(Required work):
Output every record exactly, apart from its images.
Start of Source data
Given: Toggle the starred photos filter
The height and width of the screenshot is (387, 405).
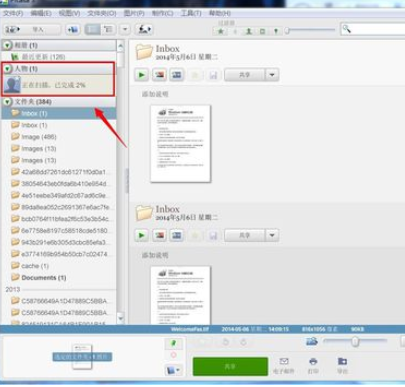Looking at the screenshot, I should click(221, 31).
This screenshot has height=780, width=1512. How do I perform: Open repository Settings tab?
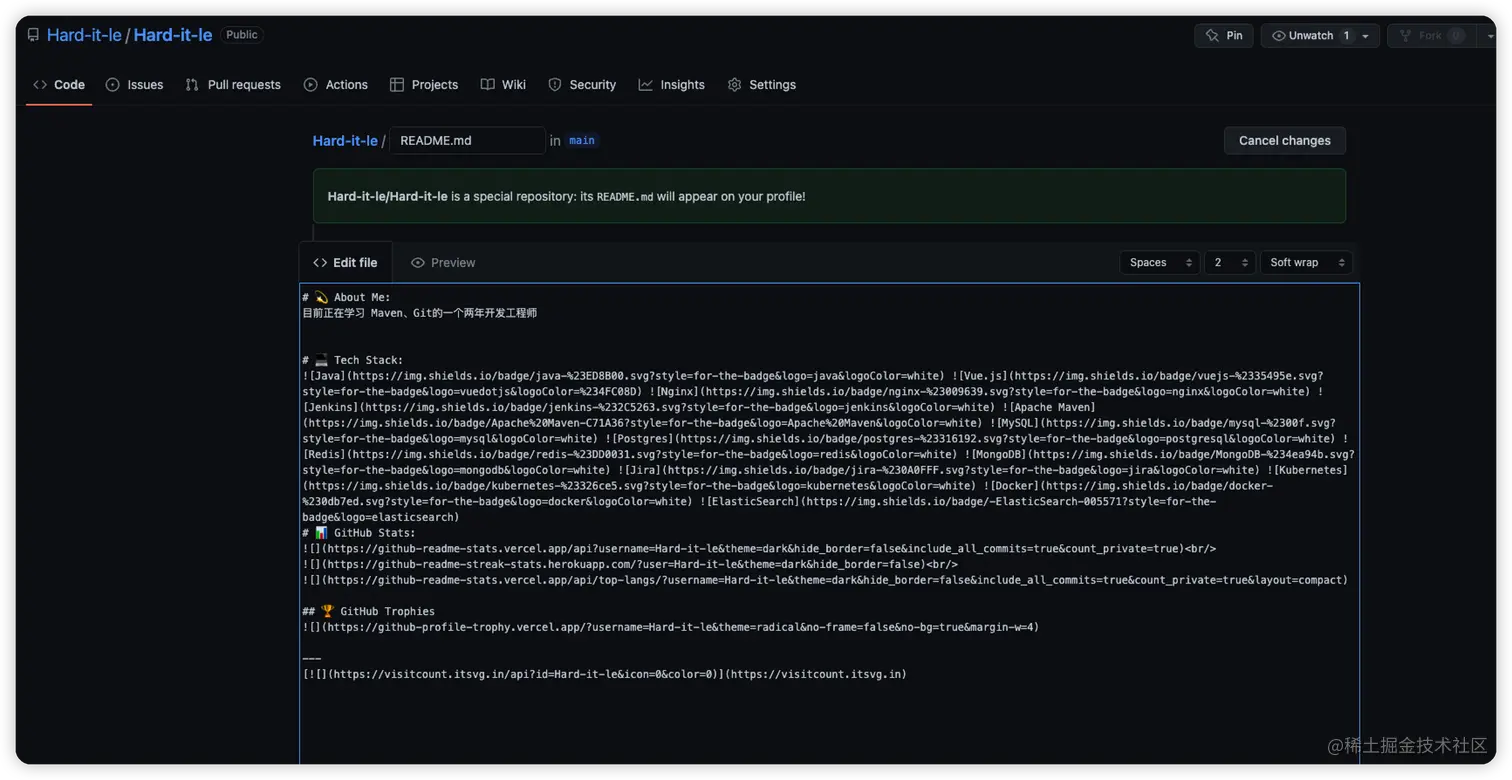pyautogui.click(x=762, y=85)
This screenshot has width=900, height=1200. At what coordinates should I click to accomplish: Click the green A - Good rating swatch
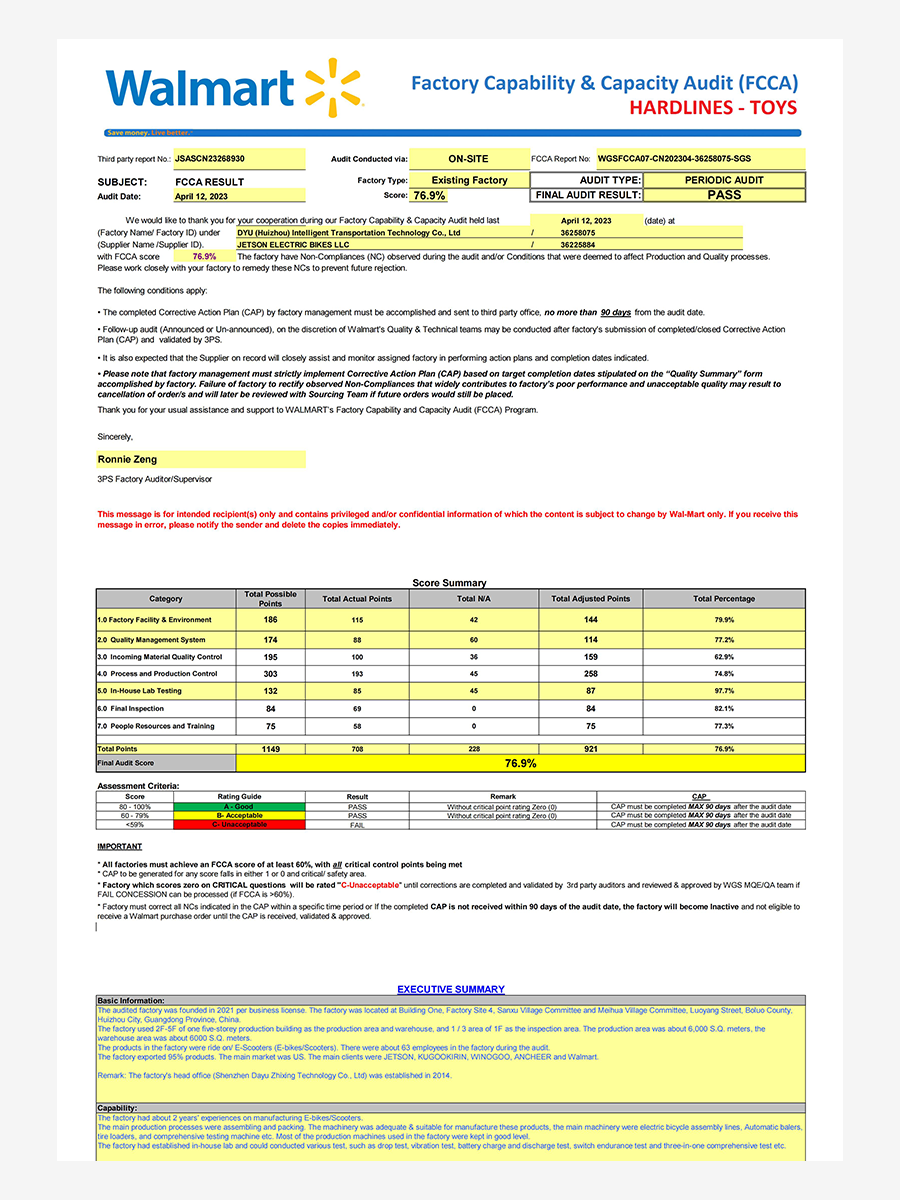(x=238, y=806)
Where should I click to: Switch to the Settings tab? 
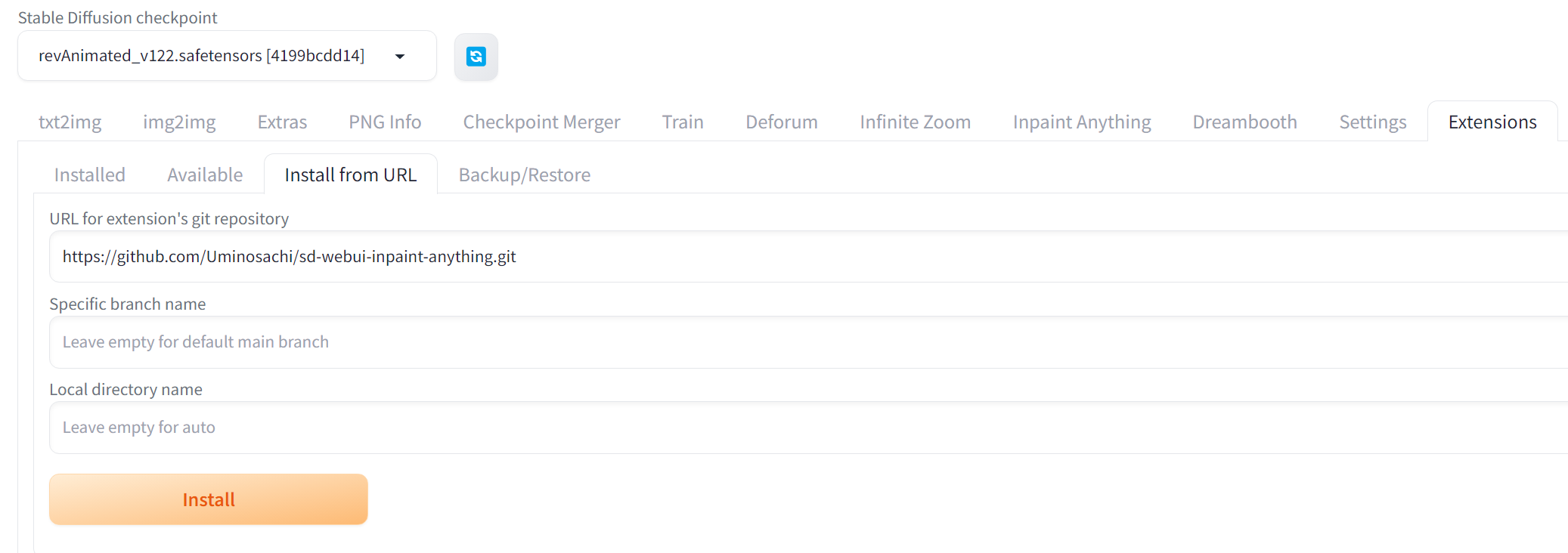[1372, 122]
End of Source data
(Answer space):
Given: Toggle the starred photos filter
The height and width of the screenshot is (387, 405).
Looking at the screenshot, I should click(221, 31).
This screenshot has height=780, width=1512. How do I perform: Open repository Settings tab?
pyautogui.click(x=762, y=85)
This screenshot has width=900, height=1200. At what coordinates should I click to accomplish: Click the green A - Good rating swatch
(x=238, y=806)
Where should I click to: Switch to the Settings tab? 
[1372, 122]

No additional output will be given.